The used code was:
qiime cutadapt trim-paired --p-cores 20 --i-demultiplexed-sequences pre_5/demultiplexed-seqs.qza --p-anywhere-f CCTACGGGNGGCWGCAG --p-anywhere-r GGACTACHVGGGTATCTAATCC --o-trimmed-sequences pre_5/trimmed-seqs.qza --quiet
In QIIME1, there is a parameter in split_barcode to adjust the sequence orientation according to the barcode. Is the QIIME2 has the same function so that the primers can be correctly recognized and trimmed??
Add the flags --p-match-read-wildcards and --p-match-adapter-wildcards to your command. This will allow matching of IUPAC wild cards such as H, V, N, etc... This is why your primers are not currently being trimmed. So, adding these flags, at least the --p-match-adapter-wildcards flag should help.
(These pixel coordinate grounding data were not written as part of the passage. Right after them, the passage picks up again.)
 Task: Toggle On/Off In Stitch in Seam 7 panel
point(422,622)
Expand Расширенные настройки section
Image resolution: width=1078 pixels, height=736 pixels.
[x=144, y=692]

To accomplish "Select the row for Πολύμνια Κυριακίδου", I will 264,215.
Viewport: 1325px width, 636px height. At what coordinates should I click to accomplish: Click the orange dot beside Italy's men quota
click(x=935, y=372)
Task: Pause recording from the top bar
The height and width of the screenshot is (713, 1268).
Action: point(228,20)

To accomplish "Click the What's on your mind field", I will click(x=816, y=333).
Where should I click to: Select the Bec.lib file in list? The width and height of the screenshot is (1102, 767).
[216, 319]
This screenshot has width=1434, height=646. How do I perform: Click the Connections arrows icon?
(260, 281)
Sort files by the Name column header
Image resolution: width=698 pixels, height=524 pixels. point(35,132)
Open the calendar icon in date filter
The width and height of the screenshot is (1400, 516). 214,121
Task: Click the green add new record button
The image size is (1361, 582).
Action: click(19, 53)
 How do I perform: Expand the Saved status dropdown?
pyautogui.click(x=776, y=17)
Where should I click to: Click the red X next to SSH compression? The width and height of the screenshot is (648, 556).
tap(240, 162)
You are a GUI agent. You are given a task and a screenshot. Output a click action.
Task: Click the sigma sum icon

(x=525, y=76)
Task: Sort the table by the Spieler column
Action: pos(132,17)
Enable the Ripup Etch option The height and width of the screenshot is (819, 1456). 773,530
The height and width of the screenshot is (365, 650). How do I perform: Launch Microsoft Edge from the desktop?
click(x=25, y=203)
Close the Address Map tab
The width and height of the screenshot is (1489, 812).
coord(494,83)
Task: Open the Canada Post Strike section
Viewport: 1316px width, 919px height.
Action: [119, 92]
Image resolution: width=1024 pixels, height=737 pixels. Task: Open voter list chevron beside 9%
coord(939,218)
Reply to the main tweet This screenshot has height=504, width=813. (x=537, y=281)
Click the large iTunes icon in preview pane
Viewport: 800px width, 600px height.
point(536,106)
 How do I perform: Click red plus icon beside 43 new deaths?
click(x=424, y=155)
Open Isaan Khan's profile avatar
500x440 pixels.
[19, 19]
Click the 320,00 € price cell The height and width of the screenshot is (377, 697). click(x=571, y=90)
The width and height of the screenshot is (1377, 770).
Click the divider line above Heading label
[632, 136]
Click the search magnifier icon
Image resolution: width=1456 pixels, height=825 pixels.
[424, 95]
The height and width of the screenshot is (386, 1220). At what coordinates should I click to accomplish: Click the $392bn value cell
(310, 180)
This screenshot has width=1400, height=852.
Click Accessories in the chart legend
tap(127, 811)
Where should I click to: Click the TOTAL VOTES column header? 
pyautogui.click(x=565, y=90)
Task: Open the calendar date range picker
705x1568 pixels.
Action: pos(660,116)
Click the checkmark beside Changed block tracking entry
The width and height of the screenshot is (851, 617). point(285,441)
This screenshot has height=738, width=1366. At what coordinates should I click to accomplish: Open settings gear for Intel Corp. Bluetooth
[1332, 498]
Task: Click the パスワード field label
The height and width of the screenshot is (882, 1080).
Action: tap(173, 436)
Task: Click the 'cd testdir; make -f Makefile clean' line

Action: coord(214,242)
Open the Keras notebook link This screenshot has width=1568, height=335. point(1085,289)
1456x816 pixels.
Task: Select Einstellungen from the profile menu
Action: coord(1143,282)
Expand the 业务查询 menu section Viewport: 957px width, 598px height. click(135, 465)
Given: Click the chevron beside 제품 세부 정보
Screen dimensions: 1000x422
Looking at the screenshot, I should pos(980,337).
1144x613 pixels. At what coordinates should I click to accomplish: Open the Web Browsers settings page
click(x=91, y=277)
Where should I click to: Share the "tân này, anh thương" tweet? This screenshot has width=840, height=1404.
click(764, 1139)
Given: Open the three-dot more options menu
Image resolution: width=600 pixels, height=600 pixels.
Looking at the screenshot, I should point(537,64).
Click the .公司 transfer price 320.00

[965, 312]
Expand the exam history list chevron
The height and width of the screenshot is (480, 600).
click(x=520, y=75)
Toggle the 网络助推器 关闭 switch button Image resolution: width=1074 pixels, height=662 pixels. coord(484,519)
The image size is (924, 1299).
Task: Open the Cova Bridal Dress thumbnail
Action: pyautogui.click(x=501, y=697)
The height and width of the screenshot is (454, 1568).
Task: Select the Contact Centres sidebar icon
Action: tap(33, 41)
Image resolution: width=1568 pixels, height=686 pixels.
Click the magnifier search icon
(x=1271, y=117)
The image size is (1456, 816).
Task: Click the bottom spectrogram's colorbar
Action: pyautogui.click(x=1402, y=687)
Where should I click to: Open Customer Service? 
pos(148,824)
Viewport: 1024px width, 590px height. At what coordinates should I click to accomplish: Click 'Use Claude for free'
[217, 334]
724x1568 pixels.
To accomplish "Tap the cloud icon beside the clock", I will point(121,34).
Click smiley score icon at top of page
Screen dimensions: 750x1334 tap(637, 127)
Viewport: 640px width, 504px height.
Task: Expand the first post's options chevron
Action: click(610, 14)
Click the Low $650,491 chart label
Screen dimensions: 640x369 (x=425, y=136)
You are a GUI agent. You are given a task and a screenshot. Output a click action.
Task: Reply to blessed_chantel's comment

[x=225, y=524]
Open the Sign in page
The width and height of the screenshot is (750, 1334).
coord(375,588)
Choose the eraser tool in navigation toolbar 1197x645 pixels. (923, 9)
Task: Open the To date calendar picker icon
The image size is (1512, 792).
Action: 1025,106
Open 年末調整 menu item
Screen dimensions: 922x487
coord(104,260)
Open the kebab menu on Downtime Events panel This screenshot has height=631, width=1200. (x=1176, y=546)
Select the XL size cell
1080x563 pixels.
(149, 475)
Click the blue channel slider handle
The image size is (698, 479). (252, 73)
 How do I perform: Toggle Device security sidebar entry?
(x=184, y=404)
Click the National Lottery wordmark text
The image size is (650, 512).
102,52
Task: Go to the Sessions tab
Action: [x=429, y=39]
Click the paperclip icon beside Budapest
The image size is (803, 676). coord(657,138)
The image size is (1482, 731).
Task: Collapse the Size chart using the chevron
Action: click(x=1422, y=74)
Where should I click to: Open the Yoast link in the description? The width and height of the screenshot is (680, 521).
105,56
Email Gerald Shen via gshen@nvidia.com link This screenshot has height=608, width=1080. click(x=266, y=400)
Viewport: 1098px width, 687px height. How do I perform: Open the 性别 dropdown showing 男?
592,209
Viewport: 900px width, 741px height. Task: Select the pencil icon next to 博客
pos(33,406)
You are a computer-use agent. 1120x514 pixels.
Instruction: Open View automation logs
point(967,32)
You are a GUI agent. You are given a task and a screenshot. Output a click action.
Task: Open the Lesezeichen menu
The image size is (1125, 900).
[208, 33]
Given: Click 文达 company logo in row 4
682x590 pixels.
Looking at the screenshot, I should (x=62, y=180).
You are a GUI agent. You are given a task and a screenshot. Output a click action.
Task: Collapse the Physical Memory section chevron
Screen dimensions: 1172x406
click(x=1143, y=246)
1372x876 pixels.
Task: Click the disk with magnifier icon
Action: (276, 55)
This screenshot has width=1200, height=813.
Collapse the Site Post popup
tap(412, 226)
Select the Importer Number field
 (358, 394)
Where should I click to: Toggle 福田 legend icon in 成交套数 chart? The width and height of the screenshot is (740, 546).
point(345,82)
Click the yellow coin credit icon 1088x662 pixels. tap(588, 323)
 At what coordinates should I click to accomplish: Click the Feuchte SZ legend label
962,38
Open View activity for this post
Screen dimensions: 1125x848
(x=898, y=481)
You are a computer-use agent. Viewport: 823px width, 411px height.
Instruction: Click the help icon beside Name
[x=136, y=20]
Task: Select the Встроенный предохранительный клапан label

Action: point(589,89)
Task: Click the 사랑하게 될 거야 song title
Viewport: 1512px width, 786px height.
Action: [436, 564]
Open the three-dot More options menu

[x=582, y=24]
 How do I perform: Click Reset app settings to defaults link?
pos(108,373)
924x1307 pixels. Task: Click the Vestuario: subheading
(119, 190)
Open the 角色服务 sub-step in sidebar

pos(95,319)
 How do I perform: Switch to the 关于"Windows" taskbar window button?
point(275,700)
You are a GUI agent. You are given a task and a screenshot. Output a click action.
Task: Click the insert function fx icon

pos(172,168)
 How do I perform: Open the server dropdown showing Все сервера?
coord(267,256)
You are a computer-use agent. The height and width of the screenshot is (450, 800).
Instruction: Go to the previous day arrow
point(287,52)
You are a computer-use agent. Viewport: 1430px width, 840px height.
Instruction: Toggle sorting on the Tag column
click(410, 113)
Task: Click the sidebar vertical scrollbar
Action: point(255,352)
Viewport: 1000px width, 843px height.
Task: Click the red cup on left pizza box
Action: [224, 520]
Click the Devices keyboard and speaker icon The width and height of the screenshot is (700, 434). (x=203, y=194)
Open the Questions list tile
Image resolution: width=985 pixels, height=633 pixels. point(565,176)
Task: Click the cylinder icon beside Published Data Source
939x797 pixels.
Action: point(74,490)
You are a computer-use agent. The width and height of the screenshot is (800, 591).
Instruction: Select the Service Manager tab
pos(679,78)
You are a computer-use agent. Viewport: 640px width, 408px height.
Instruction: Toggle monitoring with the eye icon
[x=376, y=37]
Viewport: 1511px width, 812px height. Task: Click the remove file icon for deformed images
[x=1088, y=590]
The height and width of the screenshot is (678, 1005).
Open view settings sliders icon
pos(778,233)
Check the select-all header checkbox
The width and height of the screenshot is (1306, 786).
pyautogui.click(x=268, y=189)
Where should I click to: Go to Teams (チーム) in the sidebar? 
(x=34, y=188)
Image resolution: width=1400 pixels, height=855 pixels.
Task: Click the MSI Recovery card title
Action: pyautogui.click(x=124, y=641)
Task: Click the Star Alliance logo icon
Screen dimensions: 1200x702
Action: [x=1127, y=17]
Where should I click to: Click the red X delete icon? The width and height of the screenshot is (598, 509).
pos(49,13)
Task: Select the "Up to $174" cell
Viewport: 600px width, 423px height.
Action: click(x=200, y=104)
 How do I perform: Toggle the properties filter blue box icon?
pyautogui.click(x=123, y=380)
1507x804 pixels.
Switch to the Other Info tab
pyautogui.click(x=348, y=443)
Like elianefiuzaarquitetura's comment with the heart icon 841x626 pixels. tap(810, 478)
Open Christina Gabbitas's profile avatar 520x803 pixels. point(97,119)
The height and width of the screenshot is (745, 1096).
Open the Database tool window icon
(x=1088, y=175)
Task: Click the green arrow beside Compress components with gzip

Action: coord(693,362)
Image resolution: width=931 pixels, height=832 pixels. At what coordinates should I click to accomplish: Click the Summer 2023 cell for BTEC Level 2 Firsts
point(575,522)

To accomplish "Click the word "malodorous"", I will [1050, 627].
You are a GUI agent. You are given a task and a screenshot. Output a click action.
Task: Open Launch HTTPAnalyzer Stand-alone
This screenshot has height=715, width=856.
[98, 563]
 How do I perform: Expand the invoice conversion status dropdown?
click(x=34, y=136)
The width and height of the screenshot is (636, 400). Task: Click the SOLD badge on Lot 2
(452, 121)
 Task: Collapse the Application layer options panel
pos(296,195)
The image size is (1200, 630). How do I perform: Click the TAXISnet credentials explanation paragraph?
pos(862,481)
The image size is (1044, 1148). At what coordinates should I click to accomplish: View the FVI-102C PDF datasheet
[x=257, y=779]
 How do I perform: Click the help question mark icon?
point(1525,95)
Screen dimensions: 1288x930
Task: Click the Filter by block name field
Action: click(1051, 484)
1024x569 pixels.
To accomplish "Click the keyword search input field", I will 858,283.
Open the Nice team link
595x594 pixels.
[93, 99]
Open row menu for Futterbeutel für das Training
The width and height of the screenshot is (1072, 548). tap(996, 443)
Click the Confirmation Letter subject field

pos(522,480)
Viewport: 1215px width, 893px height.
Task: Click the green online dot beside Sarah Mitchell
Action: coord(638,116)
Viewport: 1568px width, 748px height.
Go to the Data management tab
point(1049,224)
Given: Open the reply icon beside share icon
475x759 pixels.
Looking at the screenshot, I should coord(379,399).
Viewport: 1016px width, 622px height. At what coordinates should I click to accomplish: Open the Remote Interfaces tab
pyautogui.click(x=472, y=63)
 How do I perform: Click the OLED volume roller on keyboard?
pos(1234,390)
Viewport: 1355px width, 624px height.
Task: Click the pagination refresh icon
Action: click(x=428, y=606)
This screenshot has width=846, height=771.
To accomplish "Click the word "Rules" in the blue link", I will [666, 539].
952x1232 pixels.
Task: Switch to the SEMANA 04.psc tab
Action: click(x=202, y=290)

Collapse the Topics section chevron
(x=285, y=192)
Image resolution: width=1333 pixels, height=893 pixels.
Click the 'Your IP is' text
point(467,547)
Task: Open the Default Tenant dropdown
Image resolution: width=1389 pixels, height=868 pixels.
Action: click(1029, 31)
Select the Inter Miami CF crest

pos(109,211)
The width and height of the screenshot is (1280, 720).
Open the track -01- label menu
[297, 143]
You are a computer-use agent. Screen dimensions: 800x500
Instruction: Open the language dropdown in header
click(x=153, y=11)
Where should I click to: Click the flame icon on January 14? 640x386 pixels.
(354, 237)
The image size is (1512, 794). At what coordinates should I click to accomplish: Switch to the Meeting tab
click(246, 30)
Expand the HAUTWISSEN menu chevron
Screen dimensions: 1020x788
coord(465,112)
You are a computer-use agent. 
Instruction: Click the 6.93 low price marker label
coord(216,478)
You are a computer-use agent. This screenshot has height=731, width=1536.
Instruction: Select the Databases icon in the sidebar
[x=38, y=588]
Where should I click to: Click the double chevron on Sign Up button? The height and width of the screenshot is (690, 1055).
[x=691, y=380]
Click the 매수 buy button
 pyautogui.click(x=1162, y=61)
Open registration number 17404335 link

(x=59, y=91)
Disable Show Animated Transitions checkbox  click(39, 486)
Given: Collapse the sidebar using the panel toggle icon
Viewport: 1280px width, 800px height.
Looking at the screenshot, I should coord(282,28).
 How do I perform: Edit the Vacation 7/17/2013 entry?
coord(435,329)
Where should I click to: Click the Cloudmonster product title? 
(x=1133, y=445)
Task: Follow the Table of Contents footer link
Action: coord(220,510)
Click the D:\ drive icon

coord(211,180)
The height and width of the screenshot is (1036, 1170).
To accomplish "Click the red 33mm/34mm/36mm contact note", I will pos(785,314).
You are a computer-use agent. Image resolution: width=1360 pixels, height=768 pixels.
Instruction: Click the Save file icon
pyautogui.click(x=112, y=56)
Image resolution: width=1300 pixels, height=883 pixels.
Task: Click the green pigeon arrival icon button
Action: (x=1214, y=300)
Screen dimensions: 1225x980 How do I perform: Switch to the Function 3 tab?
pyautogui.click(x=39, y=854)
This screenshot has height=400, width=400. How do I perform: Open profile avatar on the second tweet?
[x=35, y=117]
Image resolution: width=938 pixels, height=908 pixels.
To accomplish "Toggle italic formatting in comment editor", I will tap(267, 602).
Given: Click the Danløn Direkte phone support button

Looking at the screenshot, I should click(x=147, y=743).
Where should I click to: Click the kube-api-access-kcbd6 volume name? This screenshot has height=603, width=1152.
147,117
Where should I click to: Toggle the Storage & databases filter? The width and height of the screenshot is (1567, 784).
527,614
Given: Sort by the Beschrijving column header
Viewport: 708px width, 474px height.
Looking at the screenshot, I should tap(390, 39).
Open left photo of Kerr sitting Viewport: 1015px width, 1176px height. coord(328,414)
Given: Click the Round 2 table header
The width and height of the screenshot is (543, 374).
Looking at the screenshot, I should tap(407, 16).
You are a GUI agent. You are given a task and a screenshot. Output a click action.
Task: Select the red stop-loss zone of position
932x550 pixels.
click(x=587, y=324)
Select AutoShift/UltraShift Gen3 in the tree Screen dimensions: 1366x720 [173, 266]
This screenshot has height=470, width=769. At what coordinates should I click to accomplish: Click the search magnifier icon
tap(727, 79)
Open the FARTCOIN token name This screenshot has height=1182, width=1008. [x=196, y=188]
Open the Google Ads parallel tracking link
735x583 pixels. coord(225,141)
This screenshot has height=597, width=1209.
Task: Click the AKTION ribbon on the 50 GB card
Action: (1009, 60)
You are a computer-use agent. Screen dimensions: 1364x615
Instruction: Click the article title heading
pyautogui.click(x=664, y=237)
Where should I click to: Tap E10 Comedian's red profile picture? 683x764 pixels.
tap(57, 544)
This also may explain why you end up with having so many sequences. The variety of alternative bases (due to the primer wild cards) create more variation in your sequence in the primer region. Artificially inflating the number of unique sequences in your data.
Furthermore, I'd advise adding the flag --p-discard-untrimmed as well. This will discard any sequences in which both primers could not be trimmed from the sequences. If you do not use this, then you may have sequences with at least one or both primers remaining in your seqeunces. That is, some sequences may have accumulated slightly more sequencing errors and cannot be matched to your primer sequence. Discarding sequences, in which you cannot extract the primers is a great form of quality control as it will help mitigate denoising, alignment and phylogentic issues later on. See qiime cutadapt trim-paired --help for more details.
Also, if you want to see how well cutadapt is working I'd advise not to use --quiet. In fact, I'd use --verbose, and redirect the onscreen output to a file. You should be able to add > cutadapt.log to the end of your command.